— EXCERPT PROVIDED —
┌──
Commercialisation is the process of bringing innovations to market. Whilst this process can be time-consuming and require a great deal of effort, commercialising your technology can provide you with new opportunities and allow you to generate impact outside of academia.
The process of commercialising your research isn’t going to be easy. It requires a lot of time and effort and has different requirements and pressures that may distract you from your research. Usually you may need to go through multiple rounds of funding and through several stages of product, service and business development.
There’s also no guarantee that the effort you put in will result in success. Regardless of the combined work, funding and planning you and your partners deliver, decisions within or outside of your control might mean that you fail to commercialise.
But despite these disadvantages, taking your technology through the commercialisation process could present a number of opportunities for your research that might make you consider taking on the challenge.
Commercialisation can open up new opportunities including direct funding companies and new collaborations that could lead to early industry partnerships. You might also generate some interest in consultancy work, where companies pay for your expertise.
Commercialisation can be financially rewarding, with investors sharing cash from license fees and royalties as well as shares in spin-out companies. More information on investors and sharing in the proceeds of commercialisation can be found in our Queen Mary IP Policy guidance [link to IP page]
Commercialisation can help you to use your research to create real impact for people beyond academia. By commercialising you’ll be able to share your research with those who will benefit from your findings, including customers, clinicians and patients or the wider public.
└──
[Stored data]
┌──
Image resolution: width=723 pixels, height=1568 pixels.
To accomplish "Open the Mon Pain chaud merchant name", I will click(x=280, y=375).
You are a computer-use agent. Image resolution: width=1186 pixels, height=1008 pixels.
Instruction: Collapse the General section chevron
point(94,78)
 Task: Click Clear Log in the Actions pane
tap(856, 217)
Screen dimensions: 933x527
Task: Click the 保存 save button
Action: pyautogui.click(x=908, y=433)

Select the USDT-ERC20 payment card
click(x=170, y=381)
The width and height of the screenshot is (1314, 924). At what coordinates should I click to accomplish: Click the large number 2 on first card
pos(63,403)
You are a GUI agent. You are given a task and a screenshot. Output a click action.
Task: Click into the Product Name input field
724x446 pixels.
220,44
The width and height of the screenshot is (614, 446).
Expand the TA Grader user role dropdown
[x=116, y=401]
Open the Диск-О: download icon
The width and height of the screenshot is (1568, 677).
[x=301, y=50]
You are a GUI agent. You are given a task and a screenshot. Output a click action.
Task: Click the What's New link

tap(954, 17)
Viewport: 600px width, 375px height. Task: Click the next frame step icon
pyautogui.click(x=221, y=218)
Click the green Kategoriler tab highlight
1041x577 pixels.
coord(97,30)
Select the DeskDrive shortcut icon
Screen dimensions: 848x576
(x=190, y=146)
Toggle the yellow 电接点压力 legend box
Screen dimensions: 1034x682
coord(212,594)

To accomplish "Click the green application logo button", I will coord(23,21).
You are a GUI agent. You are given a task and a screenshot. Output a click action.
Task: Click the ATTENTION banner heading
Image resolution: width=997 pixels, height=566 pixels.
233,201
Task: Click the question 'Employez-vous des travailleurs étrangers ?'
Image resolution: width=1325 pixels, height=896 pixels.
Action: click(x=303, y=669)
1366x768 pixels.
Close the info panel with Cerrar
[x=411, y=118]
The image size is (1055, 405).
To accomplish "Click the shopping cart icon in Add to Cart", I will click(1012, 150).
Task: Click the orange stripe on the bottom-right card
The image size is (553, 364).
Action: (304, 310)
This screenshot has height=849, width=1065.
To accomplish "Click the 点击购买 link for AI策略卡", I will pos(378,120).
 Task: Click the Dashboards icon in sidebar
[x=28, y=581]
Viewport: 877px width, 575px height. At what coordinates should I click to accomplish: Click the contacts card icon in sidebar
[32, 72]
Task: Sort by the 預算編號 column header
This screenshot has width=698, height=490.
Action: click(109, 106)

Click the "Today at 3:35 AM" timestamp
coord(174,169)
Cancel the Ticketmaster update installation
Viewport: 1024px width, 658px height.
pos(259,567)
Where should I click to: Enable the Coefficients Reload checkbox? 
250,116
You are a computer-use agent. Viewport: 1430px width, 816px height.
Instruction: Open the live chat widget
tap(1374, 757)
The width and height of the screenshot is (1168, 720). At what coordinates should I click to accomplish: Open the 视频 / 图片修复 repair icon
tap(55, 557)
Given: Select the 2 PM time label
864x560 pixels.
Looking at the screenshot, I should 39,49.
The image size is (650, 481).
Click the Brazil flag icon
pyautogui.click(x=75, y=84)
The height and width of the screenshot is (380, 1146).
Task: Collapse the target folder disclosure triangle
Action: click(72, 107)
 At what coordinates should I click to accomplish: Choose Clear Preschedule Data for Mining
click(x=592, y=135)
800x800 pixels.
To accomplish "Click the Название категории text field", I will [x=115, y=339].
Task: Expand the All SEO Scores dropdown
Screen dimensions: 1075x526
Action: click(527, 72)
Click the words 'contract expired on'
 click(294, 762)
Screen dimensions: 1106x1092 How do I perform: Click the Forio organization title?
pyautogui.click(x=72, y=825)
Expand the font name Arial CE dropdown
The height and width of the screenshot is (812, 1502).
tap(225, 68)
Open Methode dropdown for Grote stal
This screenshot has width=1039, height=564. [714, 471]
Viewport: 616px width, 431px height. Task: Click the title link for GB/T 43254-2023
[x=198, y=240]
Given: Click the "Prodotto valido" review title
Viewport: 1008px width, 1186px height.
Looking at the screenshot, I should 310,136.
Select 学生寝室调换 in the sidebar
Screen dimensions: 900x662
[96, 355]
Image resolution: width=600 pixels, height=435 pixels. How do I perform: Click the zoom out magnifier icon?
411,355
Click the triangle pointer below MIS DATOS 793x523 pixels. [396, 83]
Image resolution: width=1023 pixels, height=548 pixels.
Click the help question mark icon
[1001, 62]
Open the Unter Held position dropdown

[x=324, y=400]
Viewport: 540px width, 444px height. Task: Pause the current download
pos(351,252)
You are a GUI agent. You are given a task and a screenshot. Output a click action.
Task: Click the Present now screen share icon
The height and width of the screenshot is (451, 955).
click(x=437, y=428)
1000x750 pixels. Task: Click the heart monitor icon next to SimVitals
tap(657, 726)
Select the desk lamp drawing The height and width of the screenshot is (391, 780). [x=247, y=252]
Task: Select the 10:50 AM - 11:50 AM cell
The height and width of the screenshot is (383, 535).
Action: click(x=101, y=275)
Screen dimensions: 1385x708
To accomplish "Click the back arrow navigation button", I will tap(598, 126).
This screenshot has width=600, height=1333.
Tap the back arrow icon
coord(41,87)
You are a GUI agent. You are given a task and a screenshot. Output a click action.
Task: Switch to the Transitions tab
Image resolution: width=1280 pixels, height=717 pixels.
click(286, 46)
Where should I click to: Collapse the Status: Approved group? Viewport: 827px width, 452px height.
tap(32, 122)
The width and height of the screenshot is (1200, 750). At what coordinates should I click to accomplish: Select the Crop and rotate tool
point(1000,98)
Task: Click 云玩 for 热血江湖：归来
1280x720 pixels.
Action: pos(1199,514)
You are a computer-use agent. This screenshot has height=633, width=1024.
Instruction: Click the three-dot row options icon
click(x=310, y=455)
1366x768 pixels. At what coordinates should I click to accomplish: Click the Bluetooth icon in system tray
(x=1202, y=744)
└──
— WORK INSTRUCTION A —
Answer these from the text on commercializing research:
(i) In consultancy work, what do companies pay for?
(ii) From what sources do investors share cash?
(iii) Who is named as benefiting from your findings?
— WORK INSTRUCTION B —
In the text on commercializing research, retype everything from "Commercialisation can open" down to "for your expertise.".

— YOUR SOLUTION A —
(i) Your expertise.
(ii) License fees and royalties, as well as shares in spin-out companies.
(iii) Customers, clinicians and patients, or the wider public.

— YOUR SOLUTION B —
Commercialisation can open up new opportunities including direct funding companies and new collaborations that could lead to early industry partnerships. You might also generate some interest in consultancy work, where companies pay for your expertise.